Reputation: 79
I have a csv file which is a list of dates as strings e.g. 2018-05-04
I'm trying to make a new column in a dataframe that is the difference in days. I'm having a problem with different formats of date as apparently you can't subtract a pandas to_datetime from a datetime.date
This is what i have
import pandas as pd
import datetime as dt
today=dt.date.today() #<class 'datetime.date'>
df=pd.read_csv('test.csv')
df.columns=['ATH']
df['ATH']=pd.to_datetime(df['ATH']) #<class 'pandas._libs.tslibs.timestamps.Timesta...
df['diff']=df['ATH'].apply(lambda x : abs(today-x).days)

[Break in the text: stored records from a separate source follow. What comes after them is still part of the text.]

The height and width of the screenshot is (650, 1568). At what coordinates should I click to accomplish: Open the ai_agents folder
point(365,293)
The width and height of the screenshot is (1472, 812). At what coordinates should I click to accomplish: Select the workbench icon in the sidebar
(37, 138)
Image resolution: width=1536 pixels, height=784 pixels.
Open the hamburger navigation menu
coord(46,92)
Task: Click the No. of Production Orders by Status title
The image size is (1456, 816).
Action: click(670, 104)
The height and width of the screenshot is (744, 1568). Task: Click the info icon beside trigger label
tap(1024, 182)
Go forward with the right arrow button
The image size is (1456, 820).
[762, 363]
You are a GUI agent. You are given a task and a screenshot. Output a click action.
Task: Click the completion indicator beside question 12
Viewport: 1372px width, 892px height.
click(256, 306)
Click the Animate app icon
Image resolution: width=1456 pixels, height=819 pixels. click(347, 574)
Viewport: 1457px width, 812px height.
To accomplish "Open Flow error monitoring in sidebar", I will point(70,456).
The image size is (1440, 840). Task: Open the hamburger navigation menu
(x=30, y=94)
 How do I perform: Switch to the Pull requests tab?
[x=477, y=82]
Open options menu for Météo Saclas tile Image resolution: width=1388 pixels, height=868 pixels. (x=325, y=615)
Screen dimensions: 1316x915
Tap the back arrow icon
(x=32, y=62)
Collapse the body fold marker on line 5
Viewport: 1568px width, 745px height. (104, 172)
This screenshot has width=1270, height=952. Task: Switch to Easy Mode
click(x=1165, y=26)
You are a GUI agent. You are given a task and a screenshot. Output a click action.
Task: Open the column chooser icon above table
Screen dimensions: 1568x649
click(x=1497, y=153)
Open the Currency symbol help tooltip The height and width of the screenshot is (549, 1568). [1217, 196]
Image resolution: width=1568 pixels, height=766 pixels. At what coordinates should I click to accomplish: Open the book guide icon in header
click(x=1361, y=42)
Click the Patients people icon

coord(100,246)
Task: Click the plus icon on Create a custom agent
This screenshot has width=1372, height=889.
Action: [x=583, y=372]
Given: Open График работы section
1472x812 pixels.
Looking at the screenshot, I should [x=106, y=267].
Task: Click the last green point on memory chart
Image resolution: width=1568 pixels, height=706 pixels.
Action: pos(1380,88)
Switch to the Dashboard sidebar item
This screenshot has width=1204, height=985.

and this is what happens: TypeError: unsupported operand type(s) for -: 'datetime.date' and 'Timestamp'
I can see in the pandas to_datetime documentation that it can return "scalar: Timestamp (or datetime.datetime)" and whilst this must be what's happening, I can't figure out what I should be doing instead.
If I print df after pd.to_datetime it's still just a list of dates
I found d.dtypes and ATH is datetime64[ns]
Upvotes: 1
Views: 13833
Reputation: 4407
You are subtracting a pd.Timestamp
object from a datetime.date
instance. The latter has no notion of time. You should convert today
to a datetime.datetime
object instead:
# Initialises a datetime.datetime instance at midnight of the given date (today).
today = dt.datetime.combine(dt.date.today(), dt.datetime.min.time())
Or get a Timestamp
with Pandas:
today = pd.to_datetime('today').normalize()
Upvotes: 2